NITROGEN TRANSFORMATIONS AND NO 3 − REMOVAL AT A SOIL–STREAM INTERFACE: A STABLE ISOTOPE APPROACH

The natural removal of NO 3 − by denitrification within riparian zones of streams and rivers is an area of considerable interest owing to its potential to minimize the impacts of excess anthropogenic loadings. In this study we utilize natural variations in stable N isotopic compositions of NO 3 − and NH 4 + within a transect of shallow wells extending 4 m inland from Smith Creek, a southwestern Michigan stream, to provide insight into microbial processes and the extent of NO 3 − removal within a soil–stream interface. Within this region three water masses with unique biogeochemical characteristics intersect: a shallow flow rich in NH 4 + and dissolved organic carbon (DOC), a deep groundwater mass rich in NO 3 − but depleted in DOC, and stream water low in NO 3 − , NH 4 + , and DOC. N isotope values for NO 3 − within the well transect were highly variable (−7.7–34.1‰) and reflected intense microbial activity within this narrow region.
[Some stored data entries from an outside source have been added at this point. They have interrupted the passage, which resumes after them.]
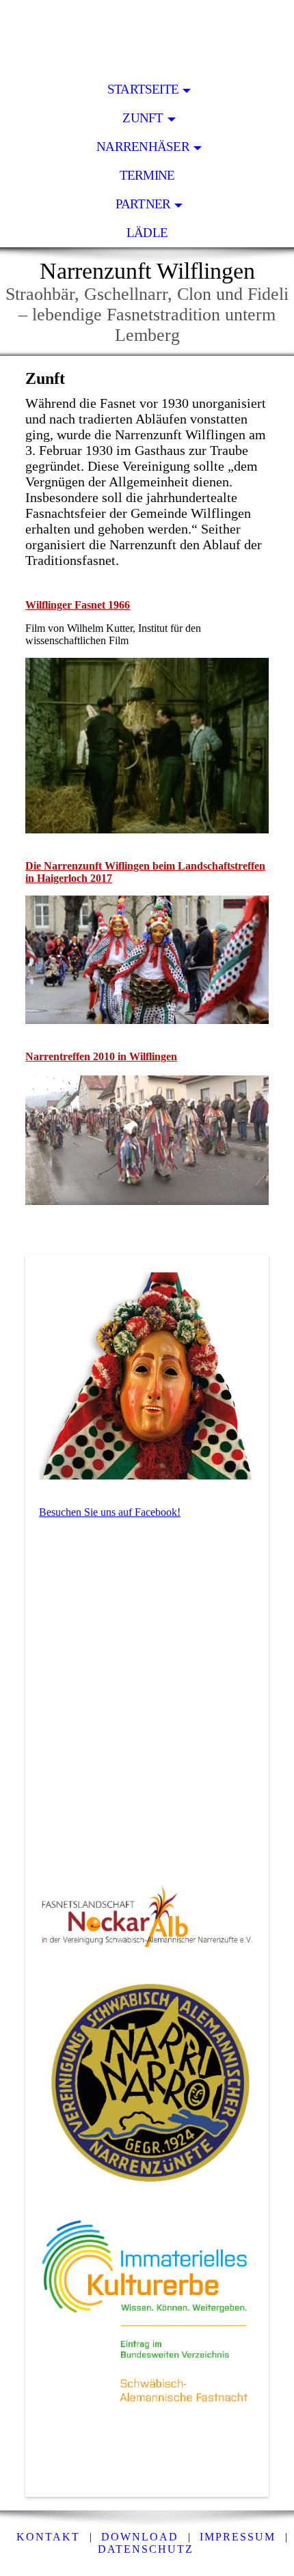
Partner (143, 204)
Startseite (142, 89)
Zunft (142, 118)
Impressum (238, 2537)
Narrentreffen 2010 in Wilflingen (101, 1056)
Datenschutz (145, 2549)
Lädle (147, 232)
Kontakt (48, 2537)
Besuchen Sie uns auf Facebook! (110, 1512)
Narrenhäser (142, 146)
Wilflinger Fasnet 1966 (77, 605)
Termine (147, 175)
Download (139, 2537)
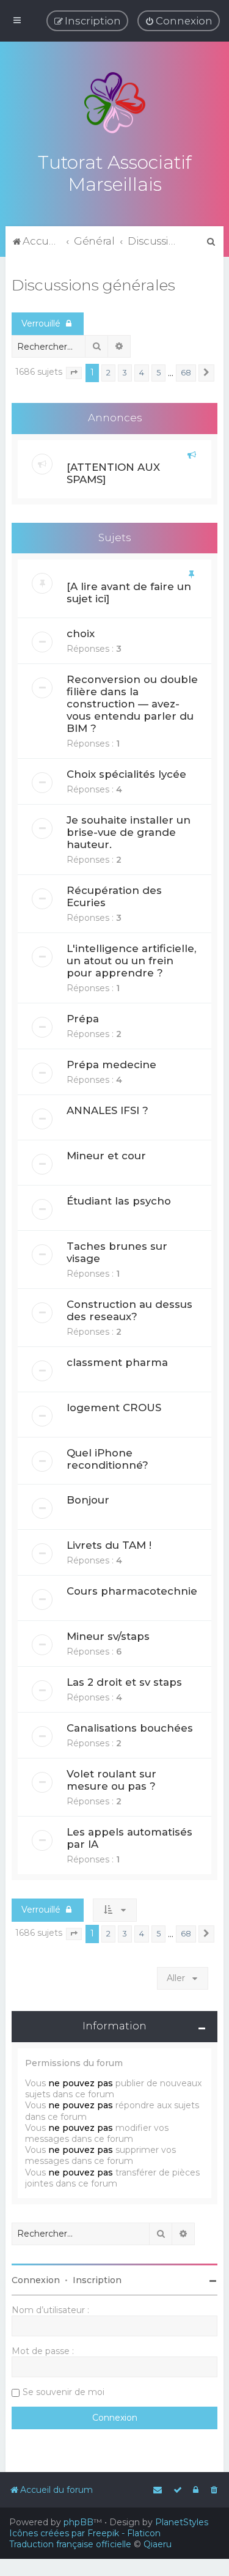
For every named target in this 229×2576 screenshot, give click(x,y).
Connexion (36, 2280)
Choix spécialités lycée (126, 774)
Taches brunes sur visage (117, 1252)
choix (81, 633)
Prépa (83, 1019)
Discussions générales (93, 285)
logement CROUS (114, 1407)
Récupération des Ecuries (114, 896)
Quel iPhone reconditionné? (107, 1459)
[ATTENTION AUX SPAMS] (113, 473)
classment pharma (117, 1362)
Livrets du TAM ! (109, 1545)
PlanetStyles (181, 2522)
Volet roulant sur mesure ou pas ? (111, 1780)
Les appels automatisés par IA (129, 1838)
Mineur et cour (106, 1156)
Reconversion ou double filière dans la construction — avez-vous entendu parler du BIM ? (132, 703)
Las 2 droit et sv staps (124, 1682)
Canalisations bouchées (130, 1728)
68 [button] (186, 372)
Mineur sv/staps (108, 1636)
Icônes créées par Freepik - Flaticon (85, 2533)
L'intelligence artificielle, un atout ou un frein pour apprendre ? (131, 960)
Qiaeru (158, 2544)
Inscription (97, 2280)
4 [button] (141, 372)
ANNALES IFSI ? (107, 1110)
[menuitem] (178, 20)
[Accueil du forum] (114, 102)
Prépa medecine (111, 1064)
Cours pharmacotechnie (132, 1591)
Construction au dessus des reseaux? (129, 1310)
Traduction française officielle (70, 2544)
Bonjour (88, 1500)
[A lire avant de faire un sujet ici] (129, 592)
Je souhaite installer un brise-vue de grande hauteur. (129, 832)
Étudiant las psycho (119, 1201)
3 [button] (125, 372)
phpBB (78, 2522)
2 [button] (108, 372)
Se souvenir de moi (63, 2391)
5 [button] (158, 372)
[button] (74, 373)
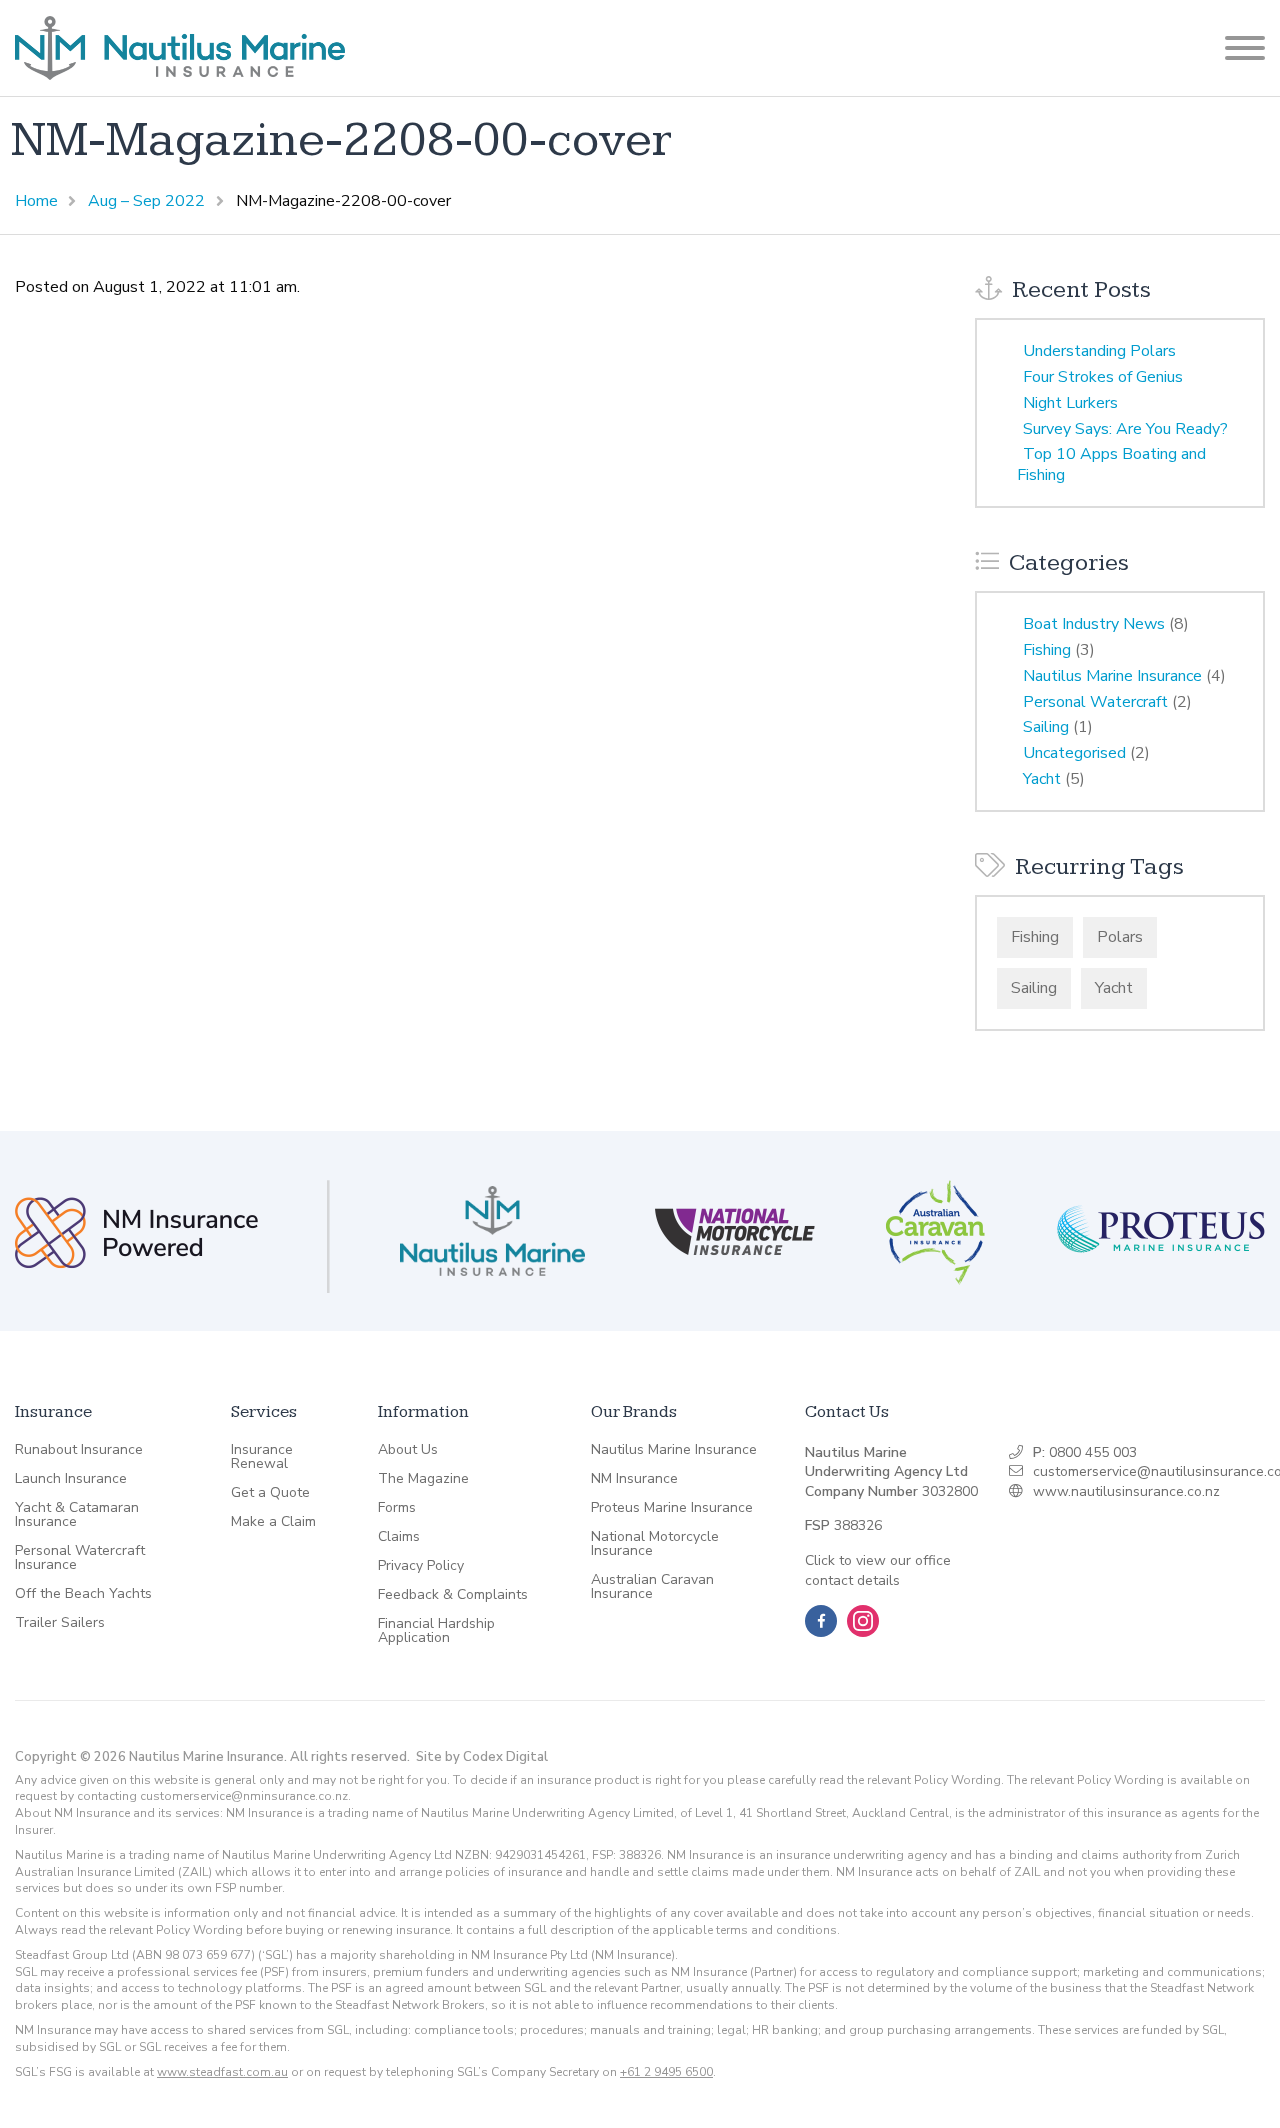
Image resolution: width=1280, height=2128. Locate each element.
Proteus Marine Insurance (672, 1508)
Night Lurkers (1070, 403)
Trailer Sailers (60, 1623)
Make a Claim (273, 1522)
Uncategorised (1074, 753)
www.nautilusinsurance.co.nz (1126, 1491)
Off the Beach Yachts (83, 1594)
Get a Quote (270, 1493)
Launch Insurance (71, 1479)
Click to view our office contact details (878, 1570)
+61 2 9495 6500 (666, 2072)
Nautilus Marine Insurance (1112, 676)
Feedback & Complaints (453, 1595)
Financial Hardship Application (436, 1631)
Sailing (1046, 727)
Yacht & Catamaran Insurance (77, 1515)
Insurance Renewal (262, 1457)
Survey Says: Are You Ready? (1125, 429)
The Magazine (423, 1479)
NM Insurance (634, 1479)
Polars (1120, 937)
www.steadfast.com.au (222, 2072)
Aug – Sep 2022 (146, 201)
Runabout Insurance (79, 1450)
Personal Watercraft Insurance (80, 1558)
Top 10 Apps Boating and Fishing (1111, 464)
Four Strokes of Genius (1103, 377)
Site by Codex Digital (482, 1757)
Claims (399, 1537)
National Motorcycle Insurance (655, 1544)
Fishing (1047, 650)
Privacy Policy (421, 1566)
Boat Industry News (1094, 624)
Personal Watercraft (1095, 702)
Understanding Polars (1099, 351)
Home (36, 201)
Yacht (1042, 779)
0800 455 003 (1093, 1452)
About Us (408, 1450)
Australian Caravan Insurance (652, 1587)
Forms (397, 1508)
Isotopic variation was primarily controlled by upwelling of deep groundwater near the stream and partial loss of NO 3 − via denitrification that was dependent upon a supply of DOC from shallow groundwater. Quantitative estimates of the fraction of NO 3 − removed due to denitrification within the soil–stream interface were obtained from N isotope data using a modified Rayleigh equation. Conservative estimates of NO 3 − removal range from 0% to 86%. In conjunction with measurements of hydrological flows within the sampling wells we provide a novel estimate of NO 3 − removal based only on natural abundance isotope measurements. NO 3 − removal was found to vary from undetectable levels to 123 mmol·L −1 ·m −2 ·d −1 for the narrow region of the soil–stream interface in which deep and shallow groundwater intersect.